Projet Ecritures numériques

Le prologue du livre collectif

Par PASCAL BOUE, publié le mercredi 20 février 2019 15:34 - Mis à jour le mercredi 20 février 2019 15:39

Prologue ou début du livre rédigé par l’écrivain Hervé Jubert

 

Les quatre tours de la Très Grande Bibliothèque qui se dressaient en bord de Seine m'avaient toujours fait penser à une table renversée par un Titan. Je préférais l'ancien site, la vieille Bibliothèque Nationale avec ses salles de lecture du XIXe siècle. Mais la modernité avait rattrapé le livre. Désormais, ils étaient conservés dans ce coffre-fort géant et acheminés par des navettes automatiques jusqu'aux lecteurs dans des espaces au taux d'humidité constant et aux éclairages tamisés.

Je descendis le tapis roulant, entrai dans l'édifice, déposai mes affaires aux vestiaires, ne gardais que de quoi écrire et ma carte de lecteur. Avant de passer les bornes d'accès, je me rendis aux toilettes et m'aspergeais le visage. Je me contemplais dans la glace.

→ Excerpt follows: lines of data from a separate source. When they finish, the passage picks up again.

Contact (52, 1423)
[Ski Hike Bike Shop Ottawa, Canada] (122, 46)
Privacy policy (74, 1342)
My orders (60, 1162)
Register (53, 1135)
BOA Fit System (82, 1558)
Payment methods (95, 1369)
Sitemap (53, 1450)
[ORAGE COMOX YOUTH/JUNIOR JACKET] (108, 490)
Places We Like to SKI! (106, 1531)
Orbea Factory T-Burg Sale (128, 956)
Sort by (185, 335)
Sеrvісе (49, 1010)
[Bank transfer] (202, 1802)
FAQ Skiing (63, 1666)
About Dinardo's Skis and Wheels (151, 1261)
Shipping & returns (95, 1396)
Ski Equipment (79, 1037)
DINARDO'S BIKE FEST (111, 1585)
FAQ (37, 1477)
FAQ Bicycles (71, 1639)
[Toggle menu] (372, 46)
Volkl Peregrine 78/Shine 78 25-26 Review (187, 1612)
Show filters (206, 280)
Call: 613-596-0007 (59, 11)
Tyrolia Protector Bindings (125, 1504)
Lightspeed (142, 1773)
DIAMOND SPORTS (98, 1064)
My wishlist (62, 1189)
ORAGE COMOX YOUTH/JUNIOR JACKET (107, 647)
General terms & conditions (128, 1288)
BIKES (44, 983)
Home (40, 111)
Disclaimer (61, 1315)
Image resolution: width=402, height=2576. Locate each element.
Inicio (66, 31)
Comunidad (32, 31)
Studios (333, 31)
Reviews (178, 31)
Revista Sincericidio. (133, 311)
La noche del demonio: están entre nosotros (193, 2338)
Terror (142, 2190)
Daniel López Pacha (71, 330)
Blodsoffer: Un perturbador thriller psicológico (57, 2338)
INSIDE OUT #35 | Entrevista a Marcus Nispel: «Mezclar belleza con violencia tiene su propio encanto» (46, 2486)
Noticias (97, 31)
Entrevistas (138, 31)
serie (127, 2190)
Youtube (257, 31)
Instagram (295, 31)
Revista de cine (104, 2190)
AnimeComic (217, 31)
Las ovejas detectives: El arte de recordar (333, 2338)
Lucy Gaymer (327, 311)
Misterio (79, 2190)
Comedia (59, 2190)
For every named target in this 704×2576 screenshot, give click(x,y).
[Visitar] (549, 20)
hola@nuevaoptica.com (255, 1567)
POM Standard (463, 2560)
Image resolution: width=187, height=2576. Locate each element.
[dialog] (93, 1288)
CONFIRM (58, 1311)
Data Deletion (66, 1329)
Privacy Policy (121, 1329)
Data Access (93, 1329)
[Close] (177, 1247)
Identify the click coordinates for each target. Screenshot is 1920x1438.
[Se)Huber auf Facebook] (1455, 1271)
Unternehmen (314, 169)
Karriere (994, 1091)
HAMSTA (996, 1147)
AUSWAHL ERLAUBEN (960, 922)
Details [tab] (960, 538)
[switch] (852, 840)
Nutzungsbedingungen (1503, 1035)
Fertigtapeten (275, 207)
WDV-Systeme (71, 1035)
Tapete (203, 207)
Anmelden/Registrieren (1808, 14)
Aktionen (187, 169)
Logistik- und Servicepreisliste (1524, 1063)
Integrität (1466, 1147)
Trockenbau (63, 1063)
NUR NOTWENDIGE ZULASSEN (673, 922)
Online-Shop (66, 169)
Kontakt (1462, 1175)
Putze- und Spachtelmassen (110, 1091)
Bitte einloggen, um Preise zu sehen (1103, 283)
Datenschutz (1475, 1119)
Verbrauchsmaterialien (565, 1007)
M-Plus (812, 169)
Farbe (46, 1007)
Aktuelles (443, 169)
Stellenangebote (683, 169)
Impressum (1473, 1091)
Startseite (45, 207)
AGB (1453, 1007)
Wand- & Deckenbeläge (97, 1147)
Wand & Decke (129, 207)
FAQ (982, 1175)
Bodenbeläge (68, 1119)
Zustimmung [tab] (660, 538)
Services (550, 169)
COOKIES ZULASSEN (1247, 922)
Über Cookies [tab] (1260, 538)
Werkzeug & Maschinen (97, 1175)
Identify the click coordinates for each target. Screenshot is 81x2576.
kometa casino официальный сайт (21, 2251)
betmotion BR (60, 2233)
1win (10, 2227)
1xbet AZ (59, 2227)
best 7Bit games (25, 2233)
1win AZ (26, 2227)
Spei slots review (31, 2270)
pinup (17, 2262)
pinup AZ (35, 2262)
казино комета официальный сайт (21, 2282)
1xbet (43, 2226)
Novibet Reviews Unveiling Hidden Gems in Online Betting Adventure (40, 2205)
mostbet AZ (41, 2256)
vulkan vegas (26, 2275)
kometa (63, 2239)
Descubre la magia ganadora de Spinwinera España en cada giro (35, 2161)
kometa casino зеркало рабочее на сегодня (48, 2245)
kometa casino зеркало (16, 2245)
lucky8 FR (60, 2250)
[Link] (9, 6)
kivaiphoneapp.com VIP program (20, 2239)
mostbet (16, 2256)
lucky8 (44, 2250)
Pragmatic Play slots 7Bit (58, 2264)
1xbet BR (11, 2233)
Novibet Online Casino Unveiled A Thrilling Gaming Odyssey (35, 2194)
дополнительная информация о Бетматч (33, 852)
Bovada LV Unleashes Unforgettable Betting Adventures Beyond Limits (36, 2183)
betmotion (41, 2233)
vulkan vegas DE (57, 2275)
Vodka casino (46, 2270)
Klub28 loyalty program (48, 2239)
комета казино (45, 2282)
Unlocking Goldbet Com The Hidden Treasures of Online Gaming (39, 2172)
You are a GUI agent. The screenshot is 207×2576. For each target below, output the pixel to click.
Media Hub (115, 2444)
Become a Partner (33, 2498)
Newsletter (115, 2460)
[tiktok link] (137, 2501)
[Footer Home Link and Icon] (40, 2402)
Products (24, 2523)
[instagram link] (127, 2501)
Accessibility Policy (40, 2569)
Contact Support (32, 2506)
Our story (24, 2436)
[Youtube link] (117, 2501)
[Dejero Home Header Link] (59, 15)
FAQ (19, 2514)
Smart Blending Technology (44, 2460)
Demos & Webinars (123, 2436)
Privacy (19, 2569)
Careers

J'étais à la fois fatigué(e)* et excité par ce qui m'attendait trente mètres plus bas  : le document correspondant à la cote Ae-38, tiré de l'Enfer. J'avais enfin obtenu l'autorisation de le consulter après des mois de négociations avec ceux qui en avaient la garde.

Ae-38. Deux lettres et deux numéros qui allaient peut-être changer ma vie. Du moins, m'aider à la comprendre.

Je sortis des sanitaires, plaquais ma carte de chercheur sur la borne de contrôle, pénétrais dans le Saint des Saints. Un nouvel escalator, vertigineux celui-là, me fit lentement descendre dans les fondations. La moquette, rouge feu, et les parois de béton d'un gris sombre comme une cheminée de volcan donnaient effectivement l'impression de se rendre dans le royaume d'En Bas.

Nouveau contrôle. La lumière sur le haut du portique vira au vert. Je poussais la porte métallique et me retrouvais... dans un jardin. Un parc invisible depuis les quais avait été planté entre les quatre tours. La lumière tombait à flots dans le corridor qui reliait les entrées est et ouest. Je le remontais sur la moitié de sa longueur, croisant des lecteurs conversant à voix basse ou plongés dans leurs pensées.

Salle de recherches. Documents précieux. J'y étais.

Un homme mince, blafard, aux pommettes saillantes, on aurait presque pu dessiner son crâne, m'attendait derrière le comptoir. Il prit ma carte, la mit de côté, alla chercher un carton dans une étagère. Pas très lourd le carton, de la taille d'une boîte à chapeaux et fermé par une lanière de tissu blanc. L'homme me fournit une paire de gants que j'enfilais, et m'attribua un numéro de place à l'écart.

J'étais seul. J'inspirais profondément, défis la lanière et ouvris la boîte.